[Stored data entries]
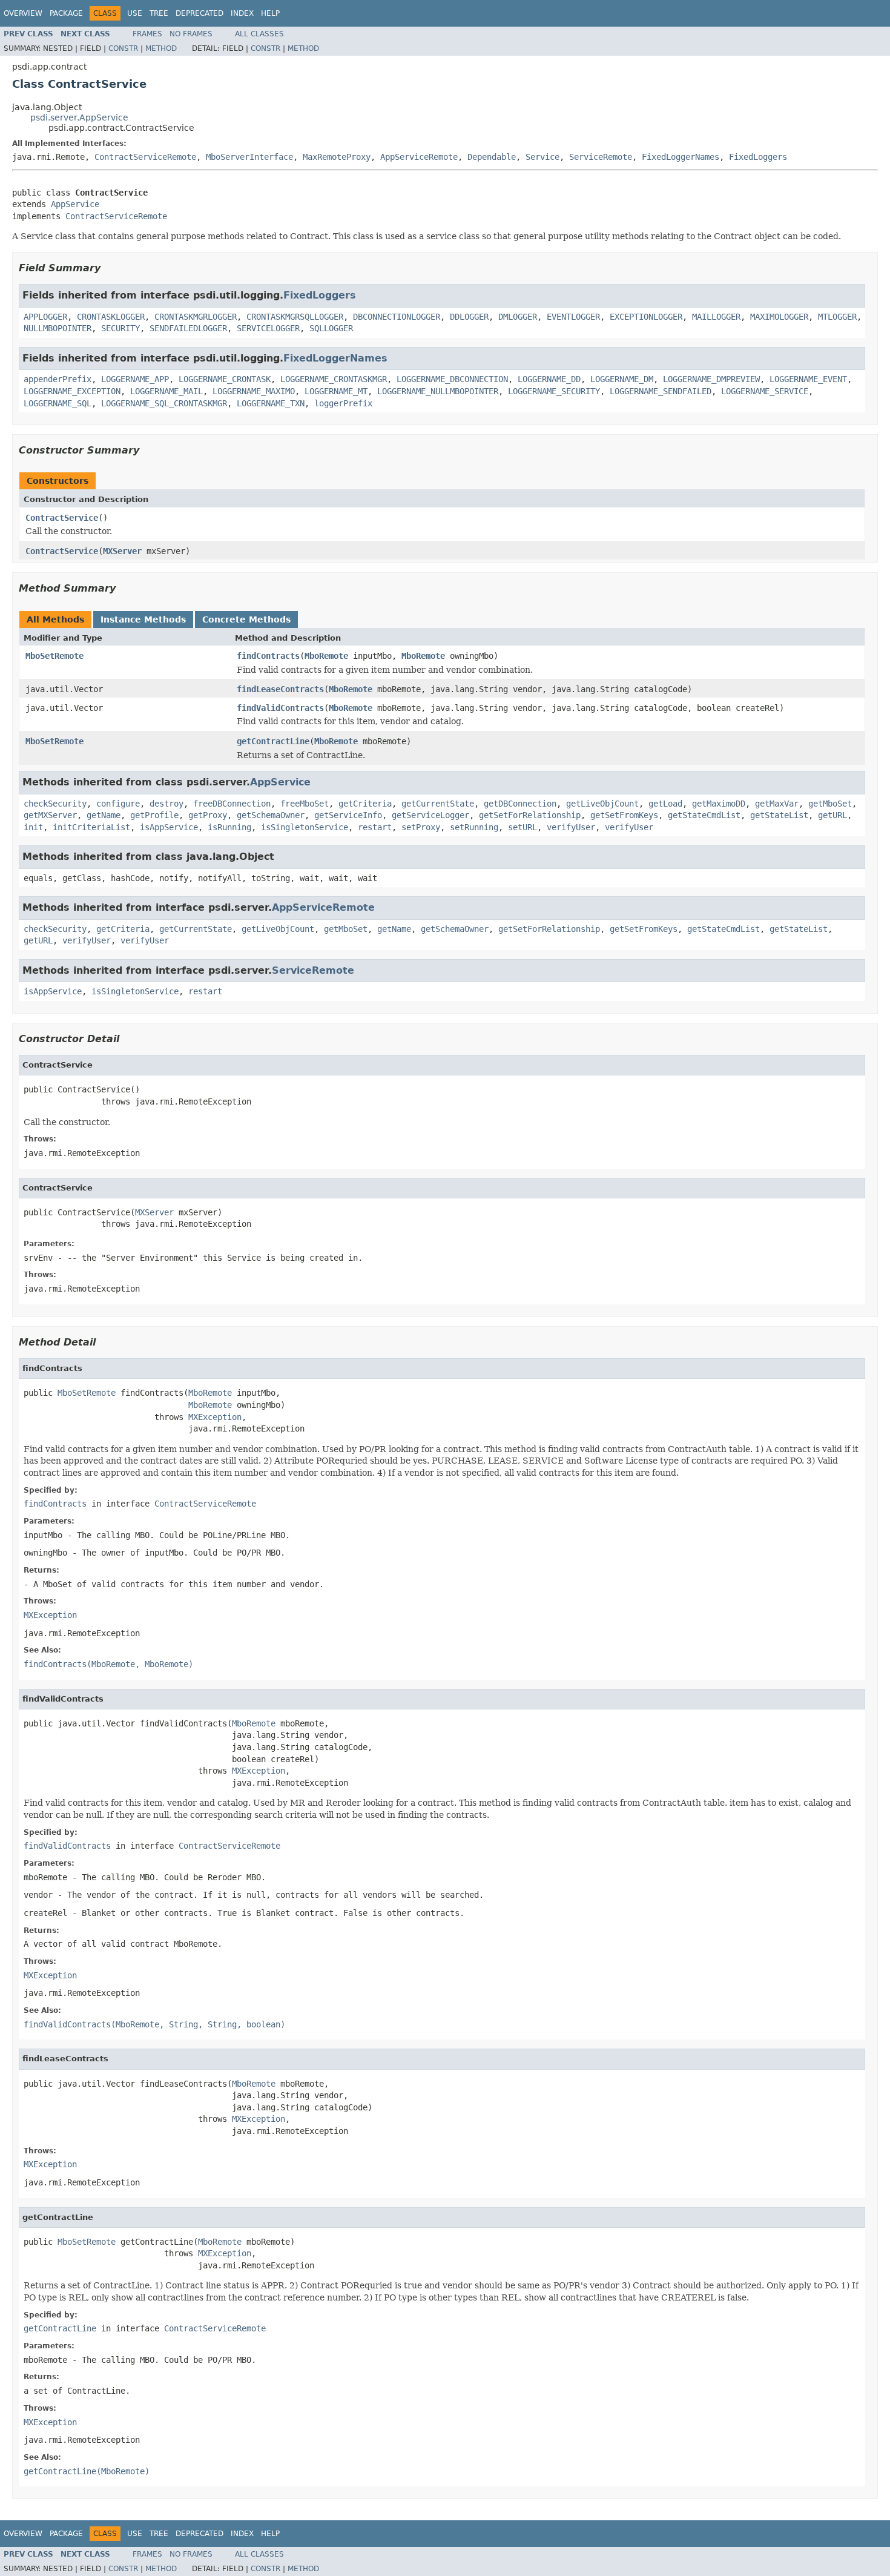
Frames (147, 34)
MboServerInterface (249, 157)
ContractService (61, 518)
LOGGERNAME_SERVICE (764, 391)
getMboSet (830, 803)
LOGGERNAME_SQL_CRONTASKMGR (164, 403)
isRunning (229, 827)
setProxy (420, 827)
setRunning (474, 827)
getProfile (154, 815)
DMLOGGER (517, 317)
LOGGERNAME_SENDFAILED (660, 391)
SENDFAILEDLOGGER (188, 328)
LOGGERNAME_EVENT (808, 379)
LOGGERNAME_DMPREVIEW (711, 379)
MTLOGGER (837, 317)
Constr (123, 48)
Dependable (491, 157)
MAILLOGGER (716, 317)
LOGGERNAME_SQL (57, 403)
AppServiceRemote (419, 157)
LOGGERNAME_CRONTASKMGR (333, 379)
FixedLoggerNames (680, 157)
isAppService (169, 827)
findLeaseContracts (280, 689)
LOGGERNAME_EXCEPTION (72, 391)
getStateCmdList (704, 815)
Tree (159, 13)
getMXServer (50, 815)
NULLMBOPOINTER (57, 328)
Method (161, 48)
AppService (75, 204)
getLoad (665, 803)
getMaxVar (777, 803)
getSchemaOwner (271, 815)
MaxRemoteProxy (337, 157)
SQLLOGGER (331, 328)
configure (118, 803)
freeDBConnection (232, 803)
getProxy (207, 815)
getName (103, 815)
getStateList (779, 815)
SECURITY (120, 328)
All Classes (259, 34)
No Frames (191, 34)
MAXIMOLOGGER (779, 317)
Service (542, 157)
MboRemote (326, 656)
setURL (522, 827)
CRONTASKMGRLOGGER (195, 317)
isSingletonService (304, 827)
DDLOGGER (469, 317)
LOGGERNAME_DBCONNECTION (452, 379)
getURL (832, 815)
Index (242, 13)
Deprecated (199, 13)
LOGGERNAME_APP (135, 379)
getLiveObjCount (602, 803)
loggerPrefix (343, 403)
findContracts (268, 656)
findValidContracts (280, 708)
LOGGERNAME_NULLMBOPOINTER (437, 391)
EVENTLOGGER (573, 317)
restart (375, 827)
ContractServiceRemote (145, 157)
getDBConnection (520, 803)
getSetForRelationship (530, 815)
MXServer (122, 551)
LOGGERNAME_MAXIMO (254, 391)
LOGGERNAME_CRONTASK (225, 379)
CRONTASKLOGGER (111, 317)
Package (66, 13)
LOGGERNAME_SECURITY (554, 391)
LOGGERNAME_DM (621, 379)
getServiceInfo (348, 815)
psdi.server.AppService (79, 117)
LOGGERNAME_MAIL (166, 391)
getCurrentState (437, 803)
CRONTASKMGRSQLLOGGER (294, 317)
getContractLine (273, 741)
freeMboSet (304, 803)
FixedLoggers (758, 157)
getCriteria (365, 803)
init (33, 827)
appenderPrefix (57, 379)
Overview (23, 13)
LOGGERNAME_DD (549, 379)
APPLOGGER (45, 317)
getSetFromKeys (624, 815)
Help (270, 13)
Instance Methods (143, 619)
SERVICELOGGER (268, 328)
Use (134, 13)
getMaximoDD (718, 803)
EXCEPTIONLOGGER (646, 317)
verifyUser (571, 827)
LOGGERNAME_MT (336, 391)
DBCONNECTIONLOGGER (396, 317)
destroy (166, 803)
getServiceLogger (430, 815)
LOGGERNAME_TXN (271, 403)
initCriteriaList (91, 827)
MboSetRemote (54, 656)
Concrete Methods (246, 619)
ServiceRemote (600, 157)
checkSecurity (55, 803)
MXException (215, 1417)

Work request:
Look through the entries for the string "Methods". Every line that has it belongs in the answer.

Answer box:
Instance Methods (143, 619)
Concrete Methods (246, 619)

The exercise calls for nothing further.